Your task >>
Pick out every line in the data below that contains the word "options", matching case exactly, and copy each of those lines.

☆ ☆ ☆

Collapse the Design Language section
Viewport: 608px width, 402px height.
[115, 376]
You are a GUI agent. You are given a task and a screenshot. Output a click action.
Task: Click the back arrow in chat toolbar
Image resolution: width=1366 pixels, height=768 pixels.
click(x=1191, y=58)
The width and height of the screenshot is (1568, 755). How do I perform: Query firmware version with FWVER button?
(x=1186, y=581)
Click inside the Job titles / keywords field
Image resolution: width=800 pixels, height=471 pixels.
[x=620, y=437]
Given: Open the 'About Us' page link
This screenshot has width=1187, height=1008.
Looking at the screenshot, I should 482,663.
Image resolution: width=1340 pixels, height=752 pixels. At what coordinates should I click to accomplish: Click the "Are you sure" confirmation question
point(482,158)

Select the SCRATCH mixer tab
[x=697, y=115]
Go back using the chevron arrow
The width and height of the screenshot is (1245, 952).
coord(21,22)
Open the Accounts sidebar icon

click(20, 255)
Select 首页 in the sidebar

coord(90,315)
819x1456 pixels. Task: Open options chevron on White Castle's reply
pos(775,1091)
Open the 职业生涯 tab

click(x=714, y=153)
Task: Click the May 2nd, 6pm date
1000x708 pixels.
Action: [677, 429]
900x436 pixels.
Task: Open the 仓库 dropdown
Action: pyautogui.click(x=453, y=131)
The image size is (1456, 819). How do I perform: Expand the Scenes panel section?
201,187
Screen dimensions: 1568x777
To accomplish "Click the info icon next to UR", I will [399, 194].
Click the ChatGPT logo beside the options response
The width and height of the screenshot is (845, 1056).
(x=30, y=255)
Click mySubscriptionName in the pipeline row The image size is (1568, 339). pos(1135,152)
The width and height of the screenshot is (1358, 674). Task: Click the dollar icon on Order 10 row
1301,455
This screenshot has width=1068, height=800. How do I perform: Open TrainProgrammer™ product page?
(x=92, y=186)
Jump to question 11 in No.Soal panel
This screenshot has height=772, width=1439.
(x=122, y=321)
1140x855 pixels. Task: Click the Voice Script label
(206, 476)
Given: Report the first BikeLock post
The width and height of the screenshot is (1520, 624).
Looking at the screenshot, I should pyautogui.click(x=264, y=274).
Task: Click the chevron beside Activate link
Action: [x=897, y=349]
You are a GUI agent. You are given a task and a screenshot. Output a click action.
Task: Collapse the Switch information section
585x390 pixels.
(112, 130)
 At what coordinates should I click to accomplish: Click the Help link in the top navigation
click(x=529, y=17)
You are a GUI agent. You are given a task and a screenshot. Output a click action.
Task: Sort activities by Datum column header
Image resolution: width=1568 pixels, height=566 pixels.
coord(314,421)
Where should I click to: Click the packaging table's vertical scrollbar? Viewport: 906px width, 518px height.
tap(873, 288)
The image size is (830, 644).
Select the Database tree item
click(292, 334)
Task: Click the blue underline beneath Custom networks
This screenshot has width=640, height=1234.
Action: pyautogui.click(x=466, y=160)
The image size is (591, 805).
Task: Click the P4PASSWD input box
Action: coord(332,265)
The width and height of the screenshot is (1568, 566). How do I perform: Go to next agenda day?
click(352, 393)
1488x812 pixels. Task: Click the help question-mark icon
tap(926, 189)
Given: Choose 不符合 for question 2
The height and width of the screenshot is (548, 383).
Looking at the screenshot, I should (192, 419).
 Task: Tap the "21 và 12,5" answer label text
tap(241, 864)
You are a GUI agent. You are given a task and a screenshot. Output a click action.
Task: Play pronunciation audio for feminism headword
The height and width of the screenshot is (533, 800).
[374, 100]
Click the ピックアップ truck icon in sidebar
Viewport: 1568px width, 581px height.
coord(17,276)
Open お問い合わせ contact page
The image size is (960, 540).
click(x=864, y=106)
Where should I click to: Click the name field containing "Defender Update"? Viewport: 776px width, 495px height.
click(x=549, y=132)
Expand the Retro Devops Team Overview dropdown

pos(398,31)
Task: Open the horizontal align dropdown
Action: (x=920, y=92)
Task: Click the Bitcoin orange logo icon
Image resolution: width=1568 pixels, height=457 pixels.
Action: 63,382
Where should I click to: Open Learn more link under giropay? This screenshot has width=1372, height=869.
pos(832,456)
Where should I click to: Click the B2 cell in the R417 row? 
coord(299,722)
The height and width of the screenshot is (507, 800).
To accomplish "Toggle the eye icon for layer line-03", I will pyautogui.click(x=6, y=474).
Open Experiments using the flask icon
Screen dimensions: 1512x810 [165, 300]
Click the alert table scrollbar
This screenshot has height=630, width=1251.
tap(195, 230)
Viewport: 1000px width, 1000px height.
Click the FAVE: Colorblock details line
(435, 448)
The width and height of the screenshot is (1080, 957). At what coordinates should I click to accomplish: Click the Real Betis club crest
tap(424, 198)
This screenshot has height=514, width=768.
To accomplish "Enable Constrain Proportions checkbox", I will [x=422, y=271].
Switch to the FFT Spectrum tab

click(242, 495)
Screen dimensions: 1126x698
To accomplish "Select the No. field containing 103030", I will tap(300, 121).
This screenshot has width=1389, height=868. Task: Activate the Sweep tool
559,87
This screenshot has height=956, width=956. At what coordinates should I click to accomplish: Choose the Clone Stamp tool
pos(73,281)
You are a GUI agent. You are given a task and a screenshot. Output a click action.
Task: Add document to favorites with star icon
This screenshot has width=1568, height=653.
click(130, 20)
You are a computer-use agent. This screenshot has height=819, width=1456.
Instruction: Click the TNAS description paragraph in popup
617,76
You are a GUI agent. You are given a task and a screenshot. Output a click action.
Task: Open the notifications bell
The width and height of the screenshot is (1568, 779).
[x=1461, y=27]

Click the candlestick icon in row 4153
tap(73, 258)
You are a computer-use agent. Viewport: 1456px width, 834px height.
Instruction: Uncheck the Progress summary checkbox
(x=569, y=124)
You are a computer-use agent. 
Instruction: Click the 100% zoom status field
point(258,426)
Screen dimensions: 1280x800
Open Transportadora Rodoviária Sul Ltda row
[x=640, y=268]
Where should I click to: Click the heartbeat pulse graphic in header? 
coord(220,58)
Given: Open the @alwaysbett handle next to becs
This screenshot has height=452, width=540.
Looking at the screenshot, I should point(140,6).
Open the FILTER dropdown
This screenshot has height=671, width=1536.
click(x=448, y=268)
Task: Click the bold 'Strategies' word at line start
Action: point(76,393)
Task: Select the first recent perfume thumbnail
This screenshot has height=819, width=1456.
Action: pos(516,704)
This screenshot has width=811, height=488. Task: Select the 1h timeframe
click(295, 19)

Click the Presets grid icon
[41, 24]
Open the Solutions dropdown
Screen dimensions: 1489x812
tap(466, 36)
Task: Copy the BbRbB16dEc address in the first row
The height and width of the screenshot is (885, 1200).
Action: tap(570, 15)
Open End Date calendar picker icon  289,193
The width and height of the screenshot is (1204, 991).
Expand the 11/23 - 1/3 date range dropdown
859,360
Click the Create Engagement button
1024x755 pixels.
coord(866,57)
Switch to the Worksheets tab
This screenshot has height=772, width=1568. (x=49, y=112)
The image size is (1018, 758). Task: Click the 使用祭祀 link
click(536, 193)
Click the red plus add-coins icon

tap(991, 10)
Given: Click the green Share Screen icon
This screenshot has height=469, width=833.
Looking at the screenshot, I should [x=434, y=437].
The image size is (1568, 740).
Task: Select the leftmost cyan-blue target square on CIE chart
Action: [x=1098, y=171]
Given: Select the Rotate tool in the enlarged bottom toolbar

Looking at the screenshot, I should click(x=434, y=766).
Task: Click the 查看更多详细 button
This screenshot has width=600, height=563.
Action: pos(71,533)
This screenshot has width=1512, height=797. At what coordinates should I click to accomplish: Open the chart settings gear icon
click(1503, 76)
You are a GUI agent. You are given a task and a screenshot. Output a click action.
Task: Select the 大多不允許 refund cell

☆ ☆ ☆

Worked answer >>
819x1456 pixels. Task: Open options chevron on White Castle's reply
Click the ChatGPT logo beside the options response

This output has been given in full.